Membaca sebagai Jeda dari Riuhnya Dunia: Sebuah Refleksi dan Catatan atas Buku Terbaik 2022

Di bulan Juli saya sempat kelabakan. Menurut catatan Goodreads, I was 3 books behind schedule. Ini bikin saya bertanya-tanya, kok bisa? Apakah saya mengalami reading slump? Apakah saya memilih buku yang tidak menarik? Atau apakah di waktu luang, saya lebih memilih kegiatan lain selain membaca?

Pada saat yang bersamaan, saya jadi memikirkan kembali tujuan saya membaca dan menetapkan target baca. Apakah untuk gaya-gayaan? Menantang diri sendiri? Berlomba dengan sesama pembaca?
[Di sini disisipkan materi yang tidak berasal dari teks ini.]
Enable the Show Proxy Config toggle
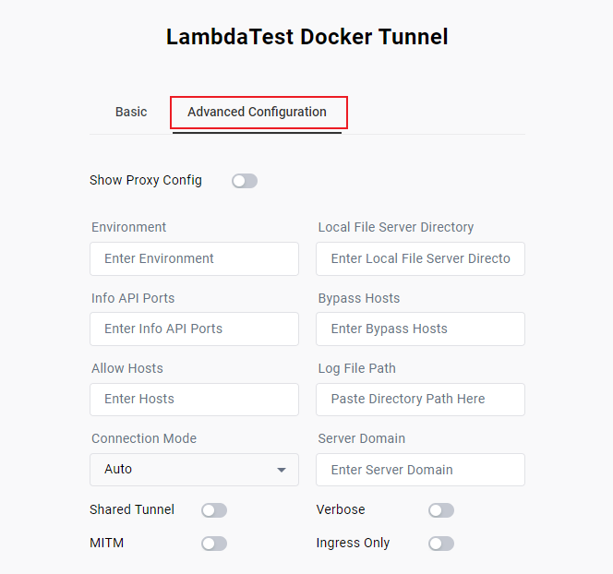This screenshot has height=574, width=613. click(x=245, y=181)
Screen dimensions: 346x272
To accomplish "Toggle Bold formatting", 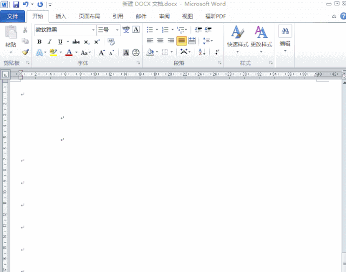I will point(39,42).
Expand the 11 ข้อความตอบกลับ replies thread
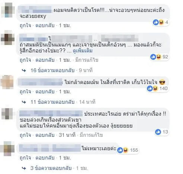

Atau apa?

Jawabannya, kurang lebih:

Entah ini hanya pembenaran atau bukan. Tetapi saya sampai pada sebuah nosi bahwa jumlah target baca saya diseting untuk memastikan work life balance. Kerja keras sepanjang minggu, baca buku ketika wiken. Teorinya seperti itu. Lalu ketika saya mengalami 3 books behind schedule, artinya saya terlalu banyak bekerja hingga tak sempat membaca buku. This is not good. Saya harus kembali ke jalur yang benar: kerja seoptimalnya, membaca senikmatnya.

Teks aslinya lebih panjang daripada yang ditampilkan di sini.